Monthly Archives: October 2005

Movie Review: Serenity

Take my love, take my land
Take me where I cannot stand
I don’t care, I’m still free
You can’t take the sky from me
Take me out to the black
Tell them I ain’t comin’ back
Burn the land and boil the sea
You can’t take the sky from me
There’s no place I can be
Since I found Serenity
But you can’t take the sky from me…

 

–Opening theme from Firefly

Writer Joss Whedon reportedly pitched his television series Firefly as “the anti-Star Trek,” so it’s interesting to note that the show has followed a similar path as that classic series: unloved by network executives and cancelled before its time, Firefly, like Star Trek before it, spawned a fanatically loyal cult following that clamored for the show’s return, which it did this weekend in the form of a Whedon-directed feature film, Serenity.
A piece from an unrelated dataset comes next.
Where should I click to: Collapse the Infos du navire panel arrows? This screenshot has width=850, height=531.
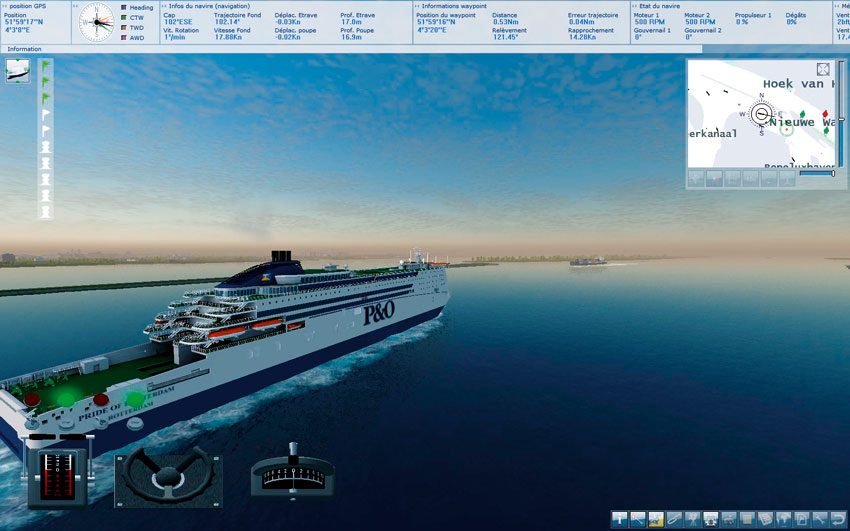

The difference between Firefly and Star Trek, however, is that Trek ran three seasons in its original incarnation; it held a sizable presence in the collective pop-cultural memory even before years of syndication made it into a household name. Firefly, by contrast, lasted a mere ten episodes before it was canned, and only 14 episodes were actually filmed.
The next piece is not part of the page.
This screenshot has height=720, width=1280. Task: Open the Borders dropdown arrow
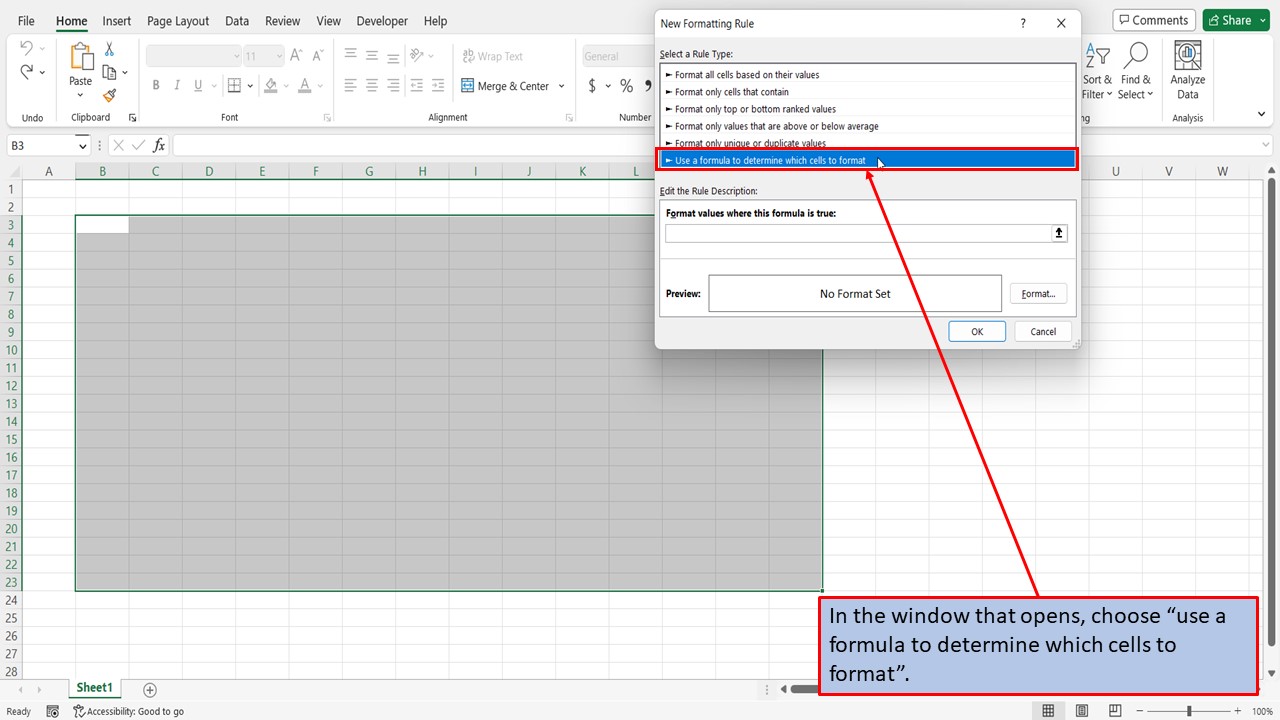[x=249, y=85]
Think about that. Most series that fail to run a complete season (usually 22 episodes these days) vanish without a trace, quickly forgotten by a fickle viewing public. But this show, which didn’t even make it half a season, somehow garnered enough attention after its death to come back on the Big Screen. Even if you don’t give a womp-rat’s exhaust port about cultish science-fiction media properties, that’s got to impress you because it’s so mind-bogglingly unlikely.